Post by tibbitts » Sat Jan 27, 2018 12:26 pm

nedsaid wrote:
Sat Jan 27, 2018 12:18 pm
kosomoto wrote:
Fri Jan 26, 2018 4:00 pm
If this bothers you just buy the vanguard value fund which excludes all these companies. The return is basically the same as the total market return and you don’t need to worry about owning companies that may never be profitable.

There, problem solved.
I think this is a good idea. Large Value has been underperforming since the 2008-2009 financial crisis and thus we have been in a Large Growth market. Large Value won't protect you from a crash but you will be avoiding the more speculative stocks and this should help lessen the losses if this happens.
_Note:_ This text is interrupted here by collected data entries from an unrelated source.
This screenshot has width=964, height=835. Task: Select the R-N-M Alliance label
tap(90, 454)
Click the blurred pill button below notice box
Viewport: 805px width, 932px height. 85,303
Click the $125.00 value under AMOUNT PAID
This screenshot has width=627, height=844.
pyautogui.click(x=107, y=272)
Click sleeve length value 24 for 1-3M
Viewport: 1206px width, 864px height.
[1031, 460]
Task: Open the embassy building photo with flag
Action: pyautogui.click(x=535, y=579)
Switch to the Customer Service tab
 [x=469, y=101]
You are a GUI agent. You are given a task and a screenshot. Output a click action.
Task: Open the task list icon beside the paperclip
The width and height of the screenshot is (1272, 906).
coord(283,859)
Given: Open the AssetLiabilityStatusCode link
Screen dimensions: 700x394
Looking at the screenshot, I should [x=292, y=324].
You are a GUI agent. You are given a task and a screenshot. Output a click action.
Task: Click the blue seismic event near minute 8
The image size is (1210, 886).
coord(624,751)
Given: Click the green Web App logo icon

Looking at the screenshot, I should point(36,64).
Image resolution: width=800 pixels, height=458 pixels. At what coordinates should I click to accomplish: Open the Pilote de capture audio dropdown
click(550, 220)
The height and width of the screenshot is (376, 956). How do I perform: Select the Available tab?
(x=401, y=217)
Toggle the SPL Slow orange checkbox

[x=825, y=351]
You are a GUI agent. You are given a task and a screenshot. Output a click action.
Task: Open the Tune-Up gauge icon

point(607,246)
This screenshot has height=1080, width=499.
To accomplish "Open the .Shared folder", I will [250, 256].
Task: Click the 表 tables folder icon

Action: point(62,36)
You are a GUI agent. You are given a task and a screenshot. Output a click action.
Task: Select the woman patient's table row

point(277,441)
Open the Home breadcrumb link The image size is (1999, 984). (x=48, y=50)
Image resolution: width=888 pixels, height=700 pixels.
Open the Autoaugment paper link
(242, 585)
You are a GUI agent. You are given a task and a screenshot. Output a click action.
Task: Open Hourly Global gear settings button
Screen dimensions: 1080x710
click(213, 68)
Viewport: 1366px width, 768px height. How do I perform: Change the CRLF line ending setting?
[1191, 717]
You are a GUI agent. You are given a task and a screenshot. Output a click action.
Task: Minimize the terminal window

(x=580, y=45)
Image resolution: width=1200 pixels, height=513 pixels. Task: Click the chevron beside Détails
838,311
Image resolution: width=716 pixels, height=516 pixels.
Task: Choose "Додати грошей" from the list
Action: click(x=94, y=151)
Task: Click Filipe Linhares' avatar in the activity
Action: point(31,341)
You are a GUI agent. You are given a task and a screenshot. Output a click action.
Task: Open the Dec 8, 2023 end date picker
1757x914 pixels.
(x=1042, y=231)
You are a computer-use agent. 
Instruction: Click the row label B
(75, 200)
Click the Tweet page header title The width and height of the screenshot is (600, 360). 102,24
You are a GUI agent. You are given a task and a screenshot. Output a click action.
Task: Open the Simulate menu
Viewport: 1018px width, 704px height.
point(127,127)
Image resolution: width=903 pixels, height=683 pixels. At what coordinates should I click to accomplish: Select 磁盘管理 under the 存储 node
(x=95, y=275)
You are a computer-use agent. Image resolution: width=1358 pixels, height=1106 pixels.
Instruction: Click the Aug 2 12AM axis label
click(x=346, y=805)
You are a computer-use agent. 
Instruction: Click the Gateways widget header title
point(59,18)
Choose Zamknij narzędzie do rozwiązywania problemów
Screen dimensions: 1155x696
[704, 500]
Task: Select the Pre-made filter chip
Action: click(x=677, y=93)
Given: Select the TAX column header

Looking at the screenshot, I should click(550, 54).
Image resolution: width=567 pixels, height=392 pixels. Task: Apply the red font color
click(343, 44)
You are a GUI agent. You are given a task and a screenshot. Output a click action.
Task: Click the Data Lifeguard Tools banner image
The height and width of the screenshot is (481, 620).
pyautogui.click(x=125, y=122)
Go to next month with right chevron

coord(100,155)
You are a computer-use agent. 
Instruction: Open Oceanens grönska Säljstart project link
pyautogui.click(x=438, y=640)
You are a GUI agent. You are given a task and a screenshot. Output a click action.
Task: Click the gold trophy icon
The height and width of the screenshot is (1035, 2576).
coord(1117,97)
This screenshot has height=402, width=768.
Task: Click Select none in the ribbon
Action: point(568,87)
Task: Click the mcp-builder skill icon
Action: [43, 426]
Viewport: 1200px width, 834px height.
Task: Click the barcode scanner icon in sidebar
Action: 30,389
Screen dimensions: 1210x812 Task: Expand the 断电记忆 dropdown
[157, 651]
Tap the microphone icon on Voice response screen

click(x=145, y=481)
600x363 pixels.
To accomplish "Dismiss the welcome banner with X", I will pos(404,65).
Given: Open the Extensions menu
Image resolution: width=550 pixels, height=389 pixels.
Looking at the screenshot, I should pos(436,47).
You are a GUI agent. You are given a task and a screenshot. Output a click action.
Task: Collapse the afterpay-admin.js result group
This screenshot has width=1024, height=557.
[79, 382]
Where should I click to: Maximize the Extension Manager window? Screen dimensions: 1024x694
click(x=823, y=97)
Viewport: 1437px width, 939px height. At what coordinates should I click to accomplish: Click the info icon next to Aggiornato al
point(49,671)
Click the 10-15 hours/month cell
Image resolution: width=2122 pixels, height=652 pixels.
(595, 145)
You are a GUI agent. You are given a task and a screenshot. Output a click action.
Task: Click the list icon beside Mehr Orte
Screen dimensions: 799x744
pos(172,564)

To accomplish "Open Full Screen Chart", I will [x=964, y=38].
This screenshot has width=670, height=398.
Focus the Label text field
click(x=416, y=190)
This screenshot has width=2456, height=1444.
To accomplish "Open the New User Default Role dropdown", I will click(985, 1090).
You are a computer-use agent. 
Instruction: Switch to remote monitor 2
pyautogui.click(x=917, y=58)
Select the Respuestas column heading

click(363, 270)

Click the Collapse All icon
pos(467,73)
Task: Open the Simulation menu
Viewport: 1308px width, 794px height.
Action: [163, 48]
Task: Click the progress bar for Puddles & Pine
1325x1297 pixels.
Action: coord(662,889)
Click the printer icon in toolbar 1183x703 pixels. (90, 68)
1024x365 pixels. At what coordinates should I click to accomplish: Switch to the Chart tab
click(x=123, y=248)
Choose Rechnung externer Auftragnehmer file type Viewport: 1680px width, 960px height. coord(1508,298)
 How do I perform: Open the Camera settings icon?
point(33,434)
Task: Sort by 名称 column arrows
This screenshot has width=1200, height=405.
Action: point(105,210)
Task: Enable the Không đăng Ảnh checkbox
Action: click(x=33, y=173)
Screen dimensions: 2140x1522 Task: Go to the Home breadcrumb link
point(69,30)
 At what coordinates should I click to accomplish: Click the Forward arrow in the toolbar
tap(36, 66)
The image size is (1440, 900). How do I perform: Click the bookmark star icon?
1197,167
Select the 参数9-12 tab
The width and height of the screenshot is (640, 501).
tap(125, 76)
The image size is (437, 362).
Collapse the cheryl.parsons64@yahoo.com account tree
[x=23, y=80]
I recall that Larry Swedroe did something similar in 1998. My caution is to not be "all in" or "all out". That is I wouldn't sell 100% of my Total Stock Market Index Fund to switch into Value Index. What I would do instead is a Value tilt. I am just not an "all in" or "all out" guy, you never want to be 100% out of the large growth stocks.
Ah, but what about not being 100% out of the much-maligned small growth category? I've actually have added somewhat to that in the form of an R2000 fund, due entirely to fund availability in one of my retirement programs - if I recall the expenses are something like .02.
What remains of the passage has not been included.